◆ Given entries ◆
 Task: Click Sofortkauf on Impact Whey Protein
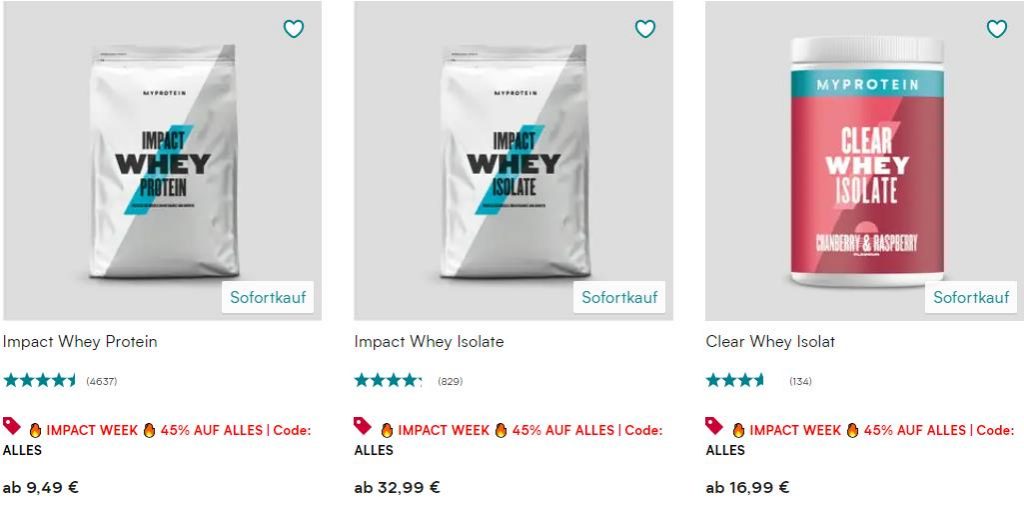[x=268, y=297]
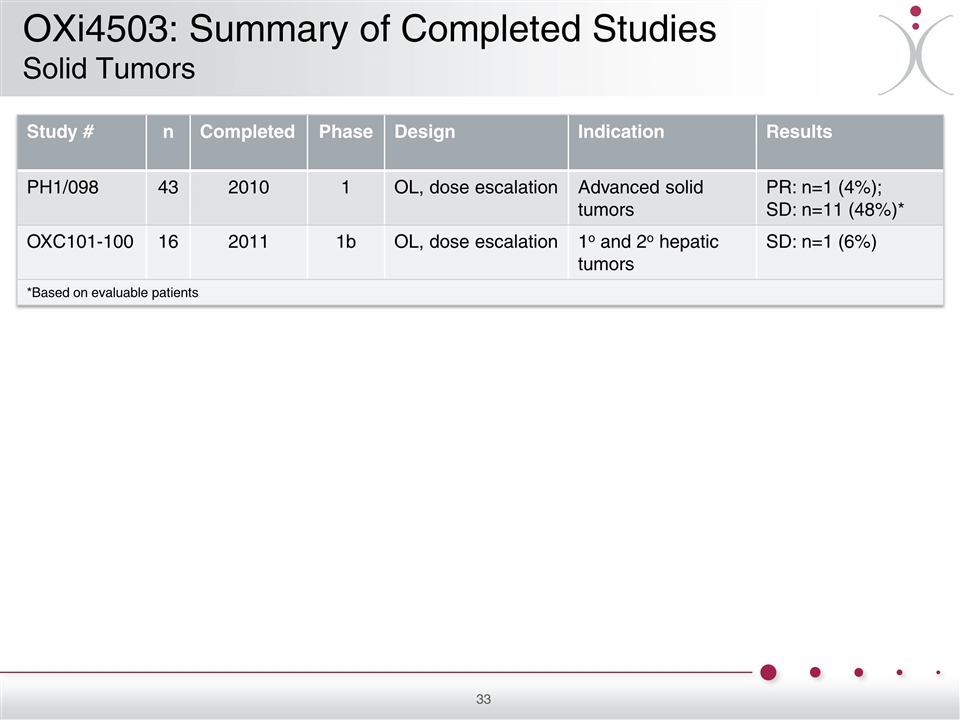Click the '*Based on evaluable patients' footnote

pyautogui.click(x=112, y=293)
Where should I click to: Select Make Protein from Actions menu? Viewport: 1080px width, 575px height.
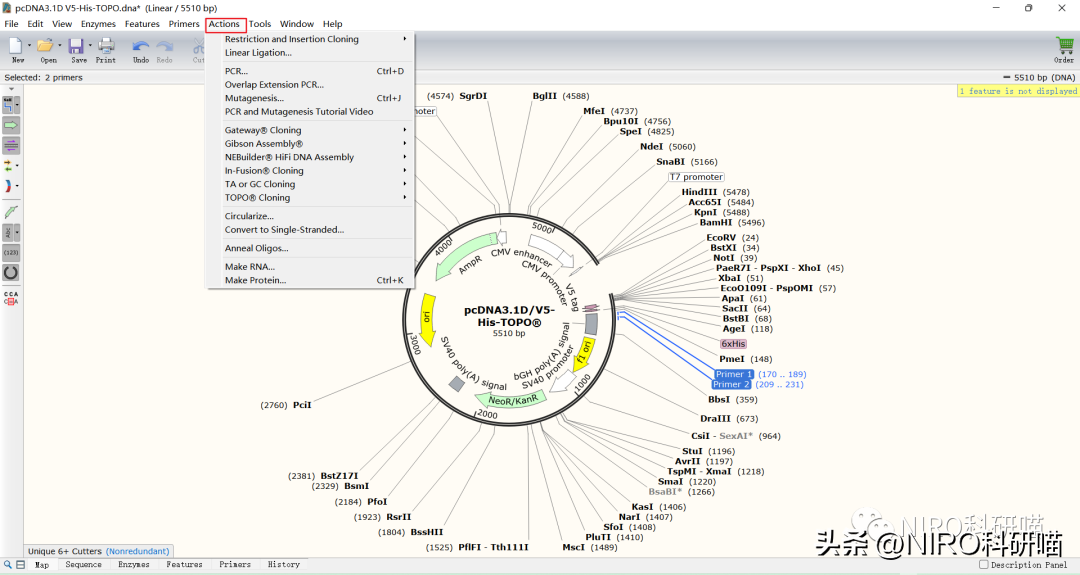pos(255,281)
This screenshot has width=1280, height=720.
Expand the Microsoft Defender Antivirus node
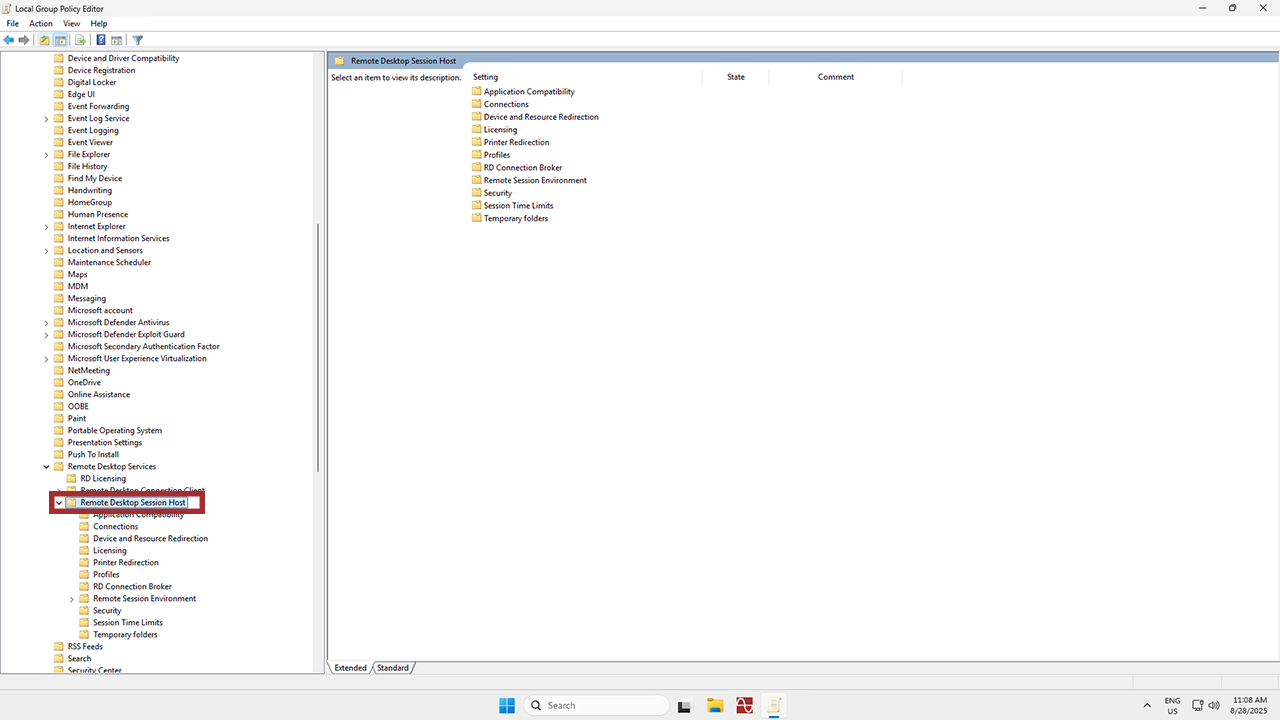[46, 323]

◆ Aim of the task ◆
Could you output every record above exactly as written, leaving out the pictures?

◆ Answer ◆
 Task: Click Sofortkauf on Impact Whey Protein
[x=268, y=297]
Click the '*Based on evaluable patients' footnote

pyautogui.click(x=112, y=293)
Where should I click to: Select Make Protein from Actions menu? Viewport: 1080px width, 575px height.
pos(255,281)
This screenshot has width=1280, height=720.
Expand the Microsoft Defender Antivirus node
[46, 323]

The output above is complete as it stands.